Collaborative search in electronic health records
- 1School of Public Health Department of Health Management and Policy, The University of Michigan, Ann Arbor, Michigan, USA
- 2School of Information, The University of Michigan, Ann Arbor, Michigan, USA
- 3Department of Electronic Engineering and Computer Science, The University of Michigan, Ann Arbor, Michigan, USA
- 4Department of Pediatrics, The University of Michigan, Ann Arbor, Michigan, USA
- 5Comprehensive Cancer Center, The University of Michigan, Ann Arbor, Michigan, USA
- Correspondence to Dr Kai Zheng, Information Systems and Health Informatics, School of Public Health Department of Health Management and Policy, School of Information, The University of Michigan, M3531 SPH II, 109 South Observatory Street, Ann Arbor, MI 48109-2029, USA;
- Received 25 August 2010
- Accepted 27 January 2011
Objective A full-text search engine can be a useful tool for augmenting the reuse value of unstructured narrative data stored in electronic health records (EHR). A prominent barrier to the effective utilization of such tools originates from users' lack of search expertise and/or medical-domain knowledge. To mitigate the issue, the authors experimented with a ‘collaborative search’ feature through a homegrown EHR search engine that allows users to preserve their search knowledge and share it with others. This feature was inspired by the success of many social information-foraging techniques used on the web that leverage users' collective wisdom to improve the quality and efficiency of information retrieval.
Design The authors conducted an empirical evaluation study over a 4-year period.

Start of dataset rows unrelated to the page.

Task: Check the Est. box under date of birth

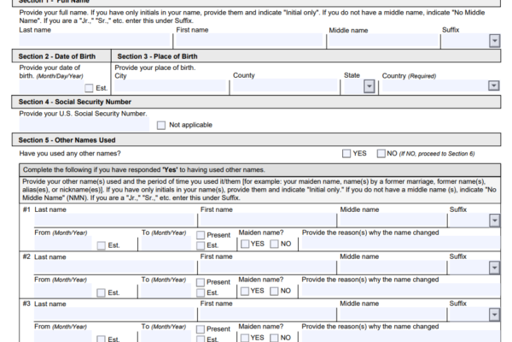Action: tap(90, 88)
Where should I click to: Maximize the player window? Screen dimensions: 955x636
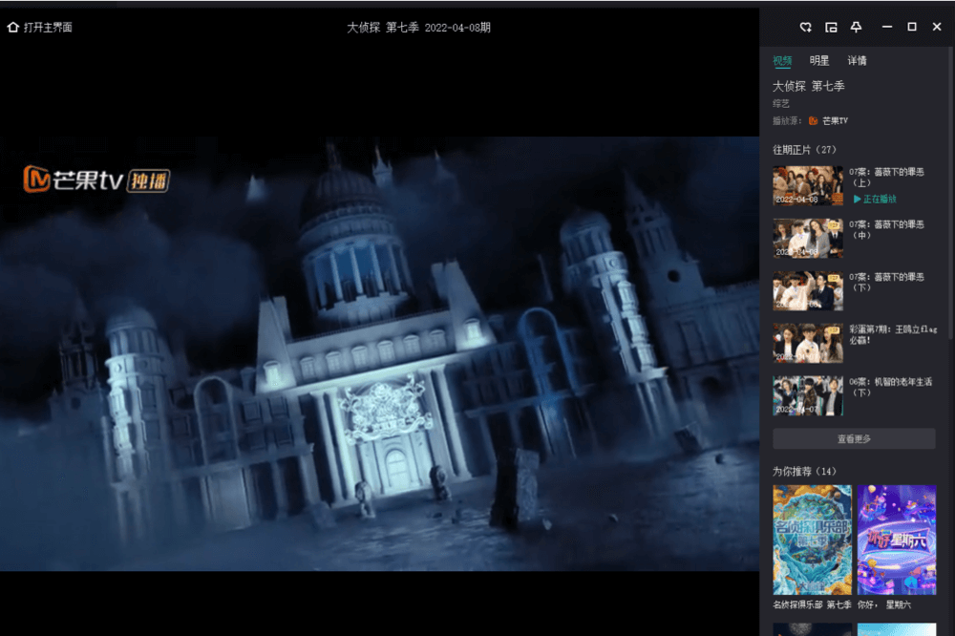(912, 27)
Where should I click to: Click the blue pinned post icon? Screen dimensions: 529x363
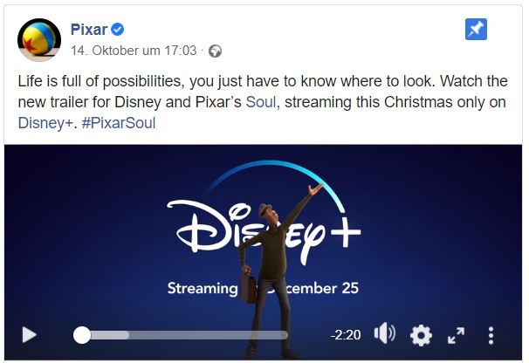476,30

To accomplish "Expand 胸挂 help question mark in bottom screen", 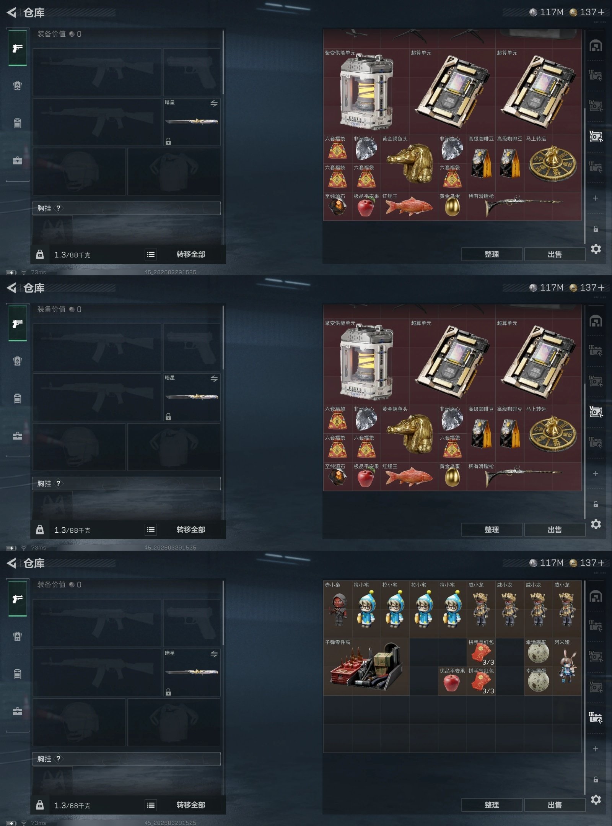I will click(58, 759).
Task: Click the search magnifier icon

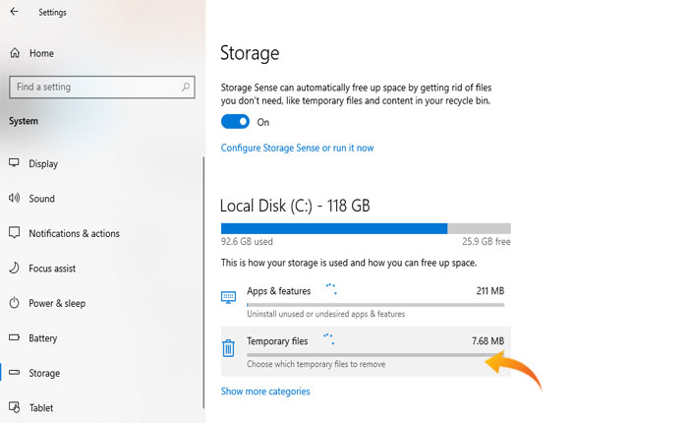Action: click(x=185, y=88)
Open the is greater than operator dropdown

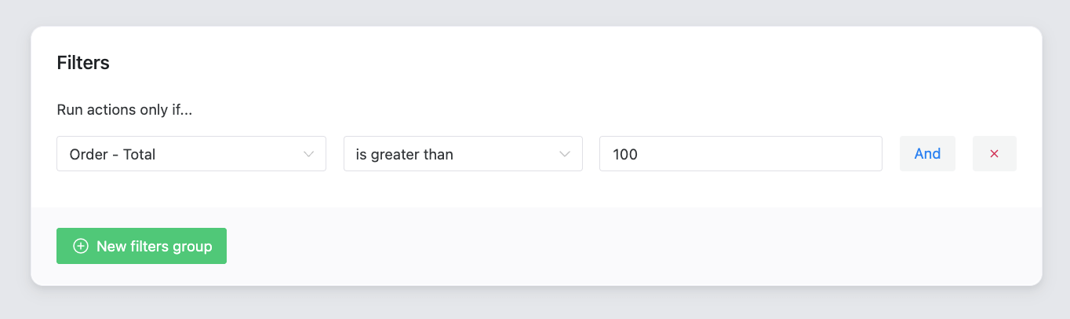click(463, 154)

The user sample consisted of 451 academic researchers, medical practitioners, and hospital administrators. The data were analyzed using a social-network analysis to delineate the structure of the user collaboration networks that mediated the diffusion of knowledge of search.
Results The users embraced the concept with considerable enthusiasm. About half of the EHR searches processed by the system (0.44 million) were based on stored search knowledge; 0.16 million utilized shared knowledge made available by other users. The social-network analysis results also suggest that the user-collaboration networks engendered by the collaborative search feature played an instrumental role in enabling the transfer of search knowledge across people and domains.
Conclusion Applying collaborative search, a social information-foraging technique popularly used on the web, may provide the potential to improve the quality and efficiency of information retrieval in healthcare.
- Collaborative technologies
- personal health records and self-care systems
- developing/using clinical decision support (other than diagnostic) and guideline systems
- systems supporting patient-provider interaction
- human–computer interaction and human-centered computing
- improving healthcare workflow and process efficiency
- system implementation and management issues
- social/organizational study
- qualitative/ethnographic field study
- cognitive study (including experiments emphasizing verbal protocol analysis and usability)
- methods for integration of information from disparate sources
- information storage and retrieval (text and images)
- data exchange
- integration across care settings (inter- and intraenterprise)
- visualization of data and knowledge
- developing/using computerized provider order entry
Funding This project was supported by Grant HHSN276201000032C received from the National Library of Medicine, and in part by Grant UL1RR024986 received from the National Center for Research Resources, a component of the National Institutes of Health, and National Institutes of Health Roadmap for Medical Research.
Competing interests DAH is the inventor of intellectual property (the Electronic Medical Record Search Engine system) discussed in this manuscript, which is currently licensed to the Universal Medical Record Search Engine, and DAH is entitled to royalties related to this intellectual property. He is also a consultant to the Universal Medical Record Search Engine.
Ethics approval Ethics approval was provided by the Medical School Institutional Review Board, University of Michigan.
Provenance and peer review Not commissioned; externally peer reviewed.